Blogtalk Radio Transcript: Open Adoption in MI, parenting an adopted teen  (You may listen to the podcast by clicking on the audio link, or read the transcript of the podcast below.)

Parenting a teen can at times be difficult. How much more challenging is it to parent a teen who is adopted? Join us as Brenda shares the unique challenges of parenting an adopted child, and how she and her husband Steve navigated this part of their adoption journey.

Adoption RadioJennifer J.:  Hi and welcome to Adoption Focus. My name is Jennifer Jaworski and I’m a social worker with Adoption Associates of Michigan. This is Adoption Associates’ Premier Talk Radio Blog Show. Adoption Associates was founded in 1990. We specialize in domestic infant adoption. We provide private adoption services throughout all of Michigan, with offices located in Jenison, Lansing, Farmington Hills, Mid Michigan and the Upper Peninsula. Anywhere in Michigan, you can find a connection to Adoption Associates. Adoption Associates brings knowledge, support and understanding in adoption. Adoption is not only our specialty – it’s our passion.
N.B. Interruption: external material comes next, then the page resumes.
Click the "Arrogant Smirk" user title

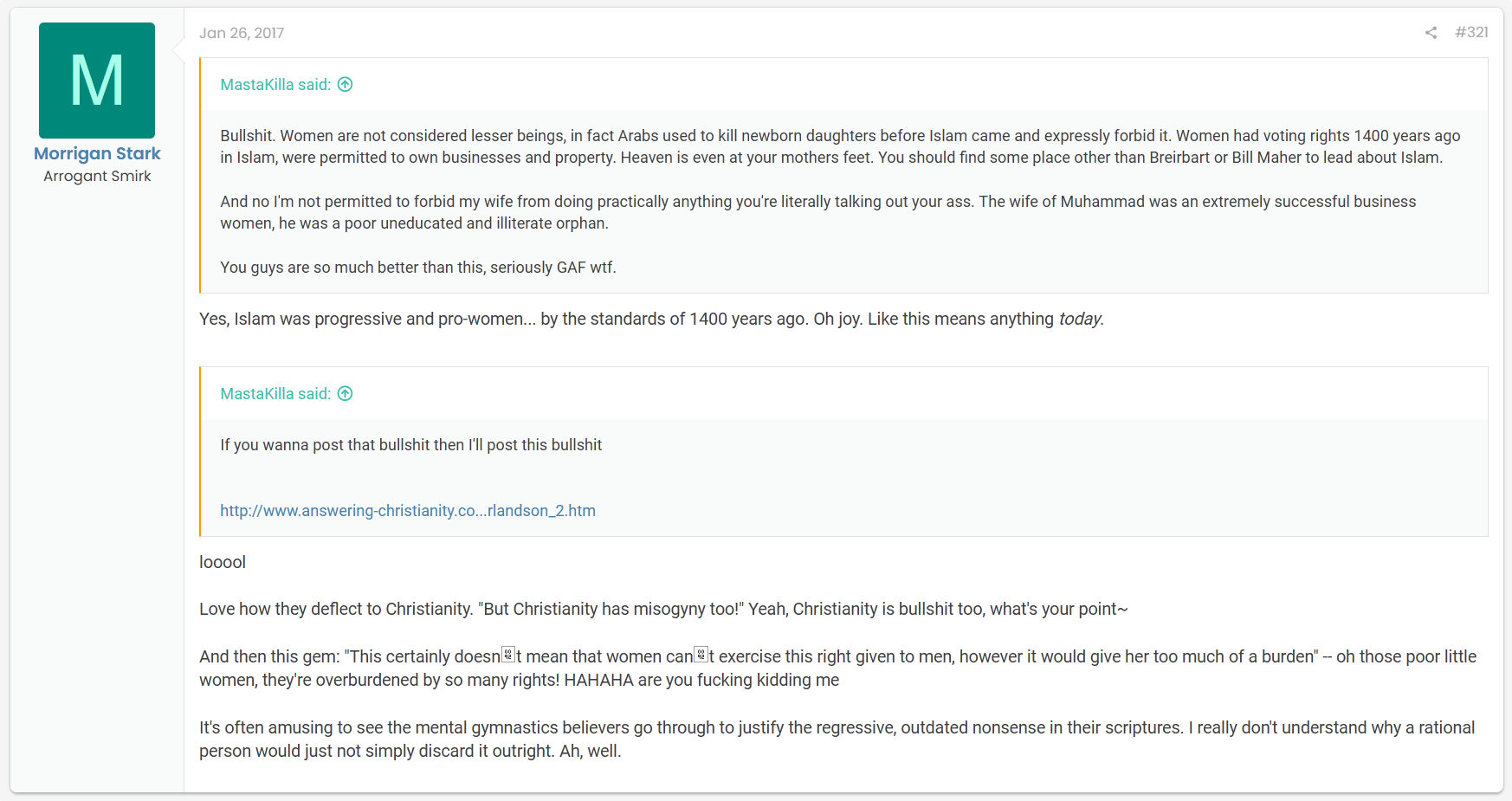coord(97,176)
Jennifer J.:  One of Adoption Associates’ commitments is to this radio program. It helps educate and support adoptive families, birth families and the adoption community. We are very happy that you are listening in today and for your continued support of the adoption focused programming. Today we are talking about open adoption in MI and adoptive parenting during the teen years. I am excited to welcome Brenda and her daughter, Kaylee, to our program today.

Brenda:  Hi.

Kaylee:  Hi.

Jennifer J.:  Good morning. Thank you so much for being on Adoption Focus and for coming to share a little bit about your experience. We are going to get started with you. We’re going to explore today and navigate a couple of different topics related to parenting during the teen years. We want to hear from Kaylee, as well. But I was hoping Brenda, you could start by describing the relationship with Kaylee’s birth mother at the time of the adoption. In addition, whatever the plan was going to be for openness, and what your expectations were. Can you talk about that a little bit?

Brenda:  Sure. The relationship we had with Kaylee’s birth mother in the beginning included meeting with her several times. She had nowhere to go on Thanksgiving during the adoption process so we had Thanksgiving dinner with her. We met with her quite often and got to know her really, really well. In addition, we met everybody that was very important to her in her life at the time. After the adoption had taken place, the agreement was that we would send pictures and letters to her on a quarterly basis.

Jennifer J.:  Okay. It’s not uncommon for couples who are preparing for an open adoption in MI and meeting a birth mom to wonder what this will look like later on. When couples are adopting infants,  they don’t tend to flash forward too much to think about the teen years. From that perspective, I’m curious what your expectations were.

Brenda:  It was hard to picture what that was going to be like. Our goal had always been that we wanted Kaylee to meet her birth mother. My plan was to have her meet her birth mother earlier in life before her teen years. I hoped we would continue to send pictures and letters to her. And also have some kind of ongoing communication. But, we were unsure where her life would go, but we always wanted an open adoption in MI so that we could pick up a phone and be able to contact her. We would want to let her know what was going on in Kaylee’s life.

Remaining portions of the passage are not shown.